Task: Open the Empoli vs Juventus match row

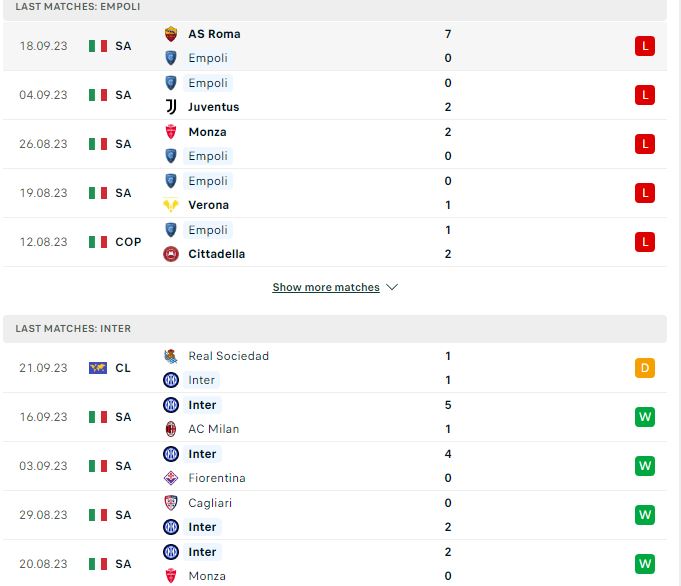Action: click(x=335, y=95)

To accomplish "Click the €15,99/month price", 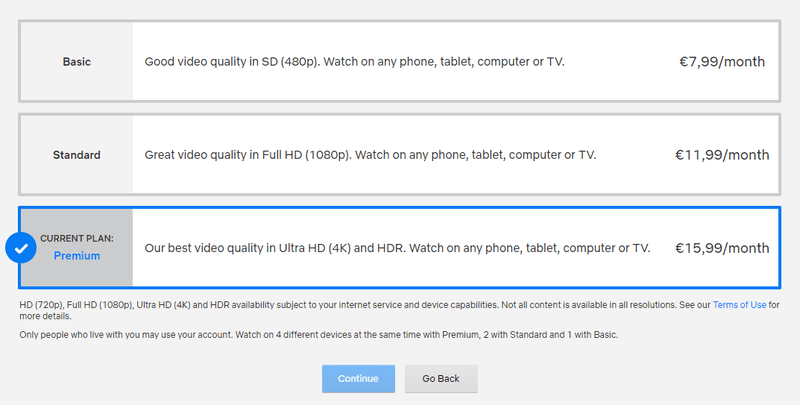I will coord(722,248).
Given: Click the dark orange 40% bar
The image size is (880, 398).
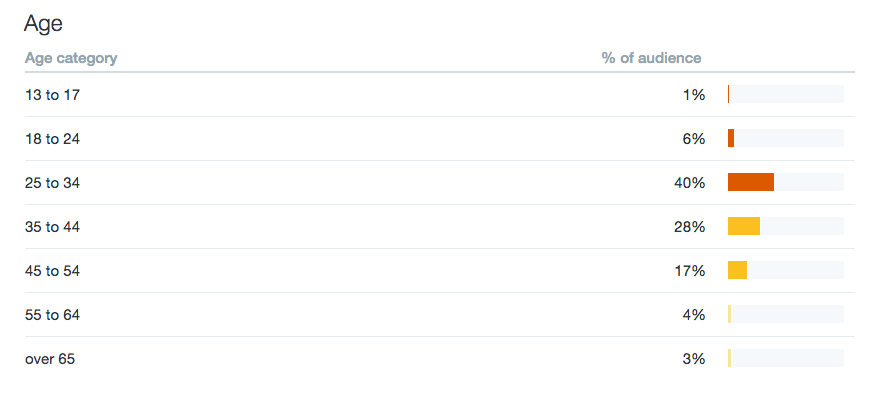Looking at the screenshot, I should coord(751,182).
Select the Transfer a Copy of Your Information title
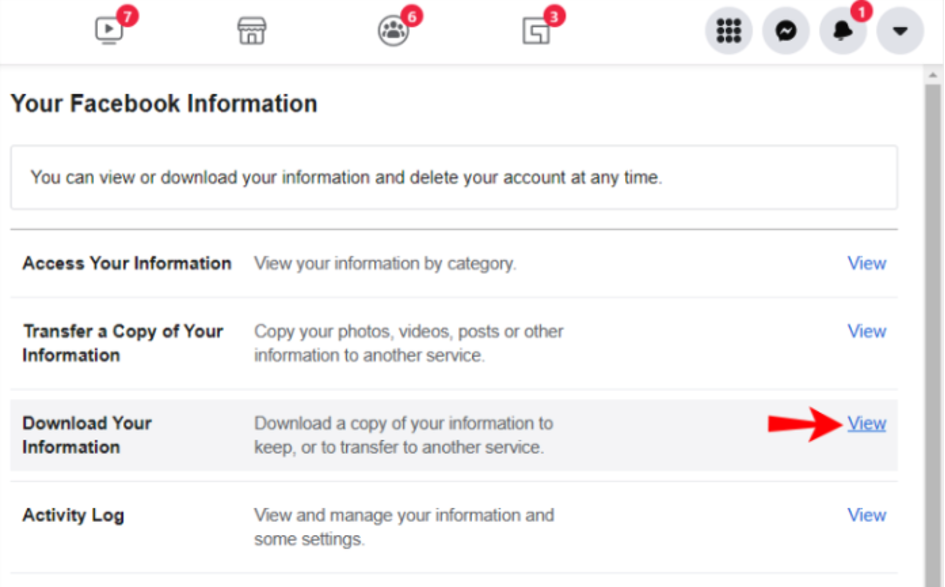Screen dimensions: 945x587 pyautogui.click(x=123, y=343)
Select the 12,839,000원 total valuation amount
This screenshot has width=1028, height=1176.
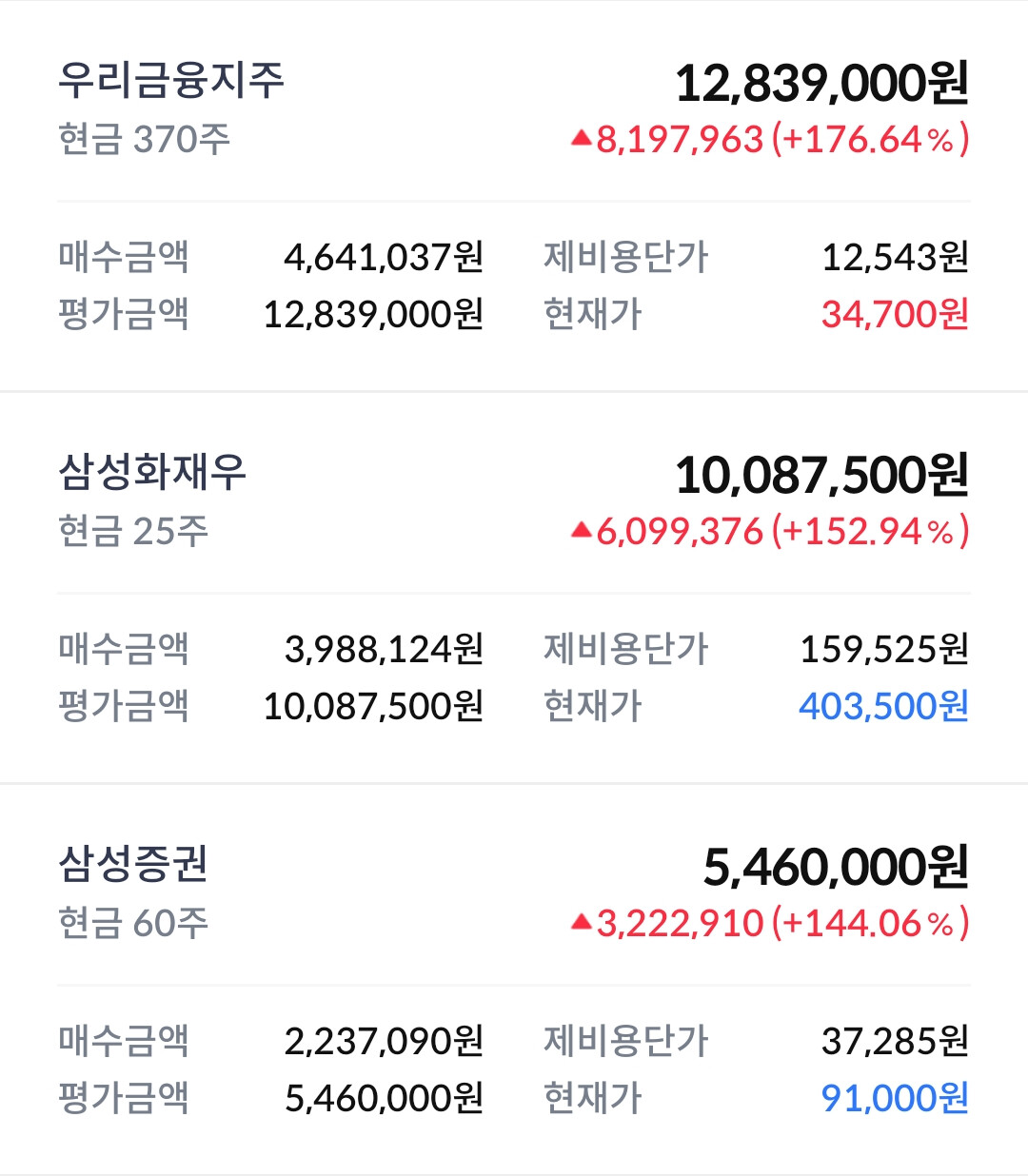(822, 84)
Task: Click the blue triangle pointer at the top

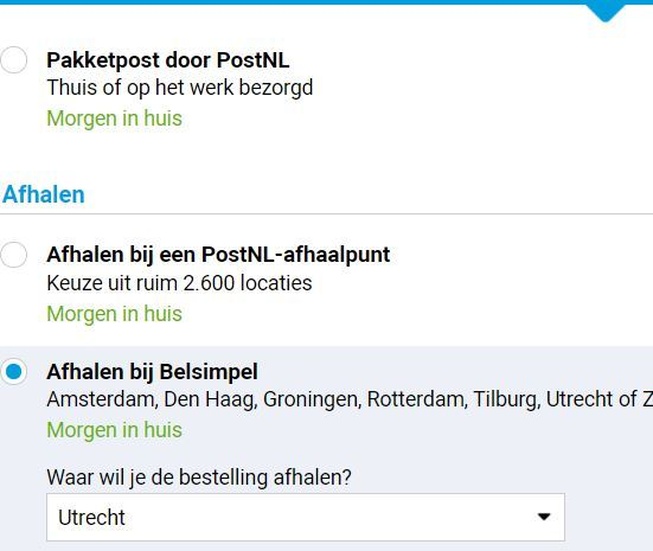Action: tap(606, 11)
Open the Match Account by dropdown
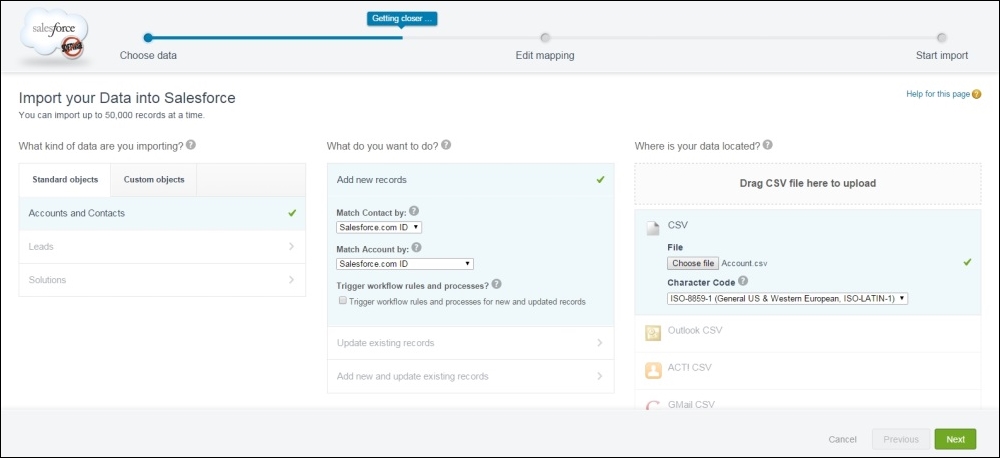This screenshot has height=458, width=1000. (404, 264)
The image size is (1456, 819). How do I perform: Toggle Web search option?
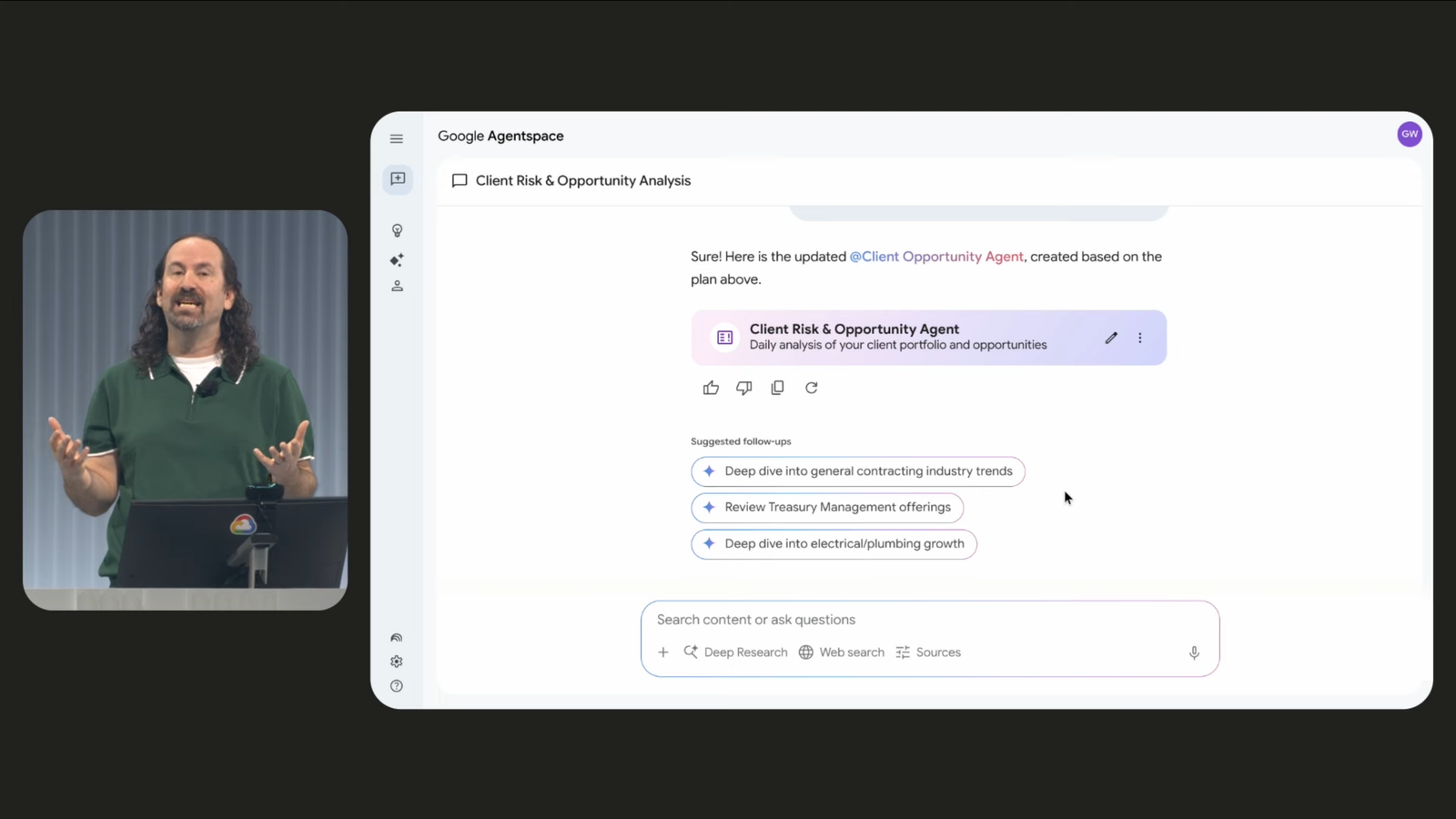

» **PROBLEM TO WORK ON**
Retype, exactly and only, the lines from the one containing "Select the Transfer" through the end of the entries, both ends included, and omit all pictures.

» **EXERCISE SOLUTION**
Select the Transfer a Copy of Your Information title
Screen dimensions: 945x587 pyautogui.click(x=123, y=343)
Select the 12,839,000원 total valuation amount
This screenshot has width=1028, height=1176.
(822, 84)
Task: Click the blue triangle pointer at the top

Action: tap(606, 11)
Open the Match Account by dropdown
This screenshot has height=458, width=1000. (404, 264)
The image size is (1456, 819). How do I perform: Toggle Web search option?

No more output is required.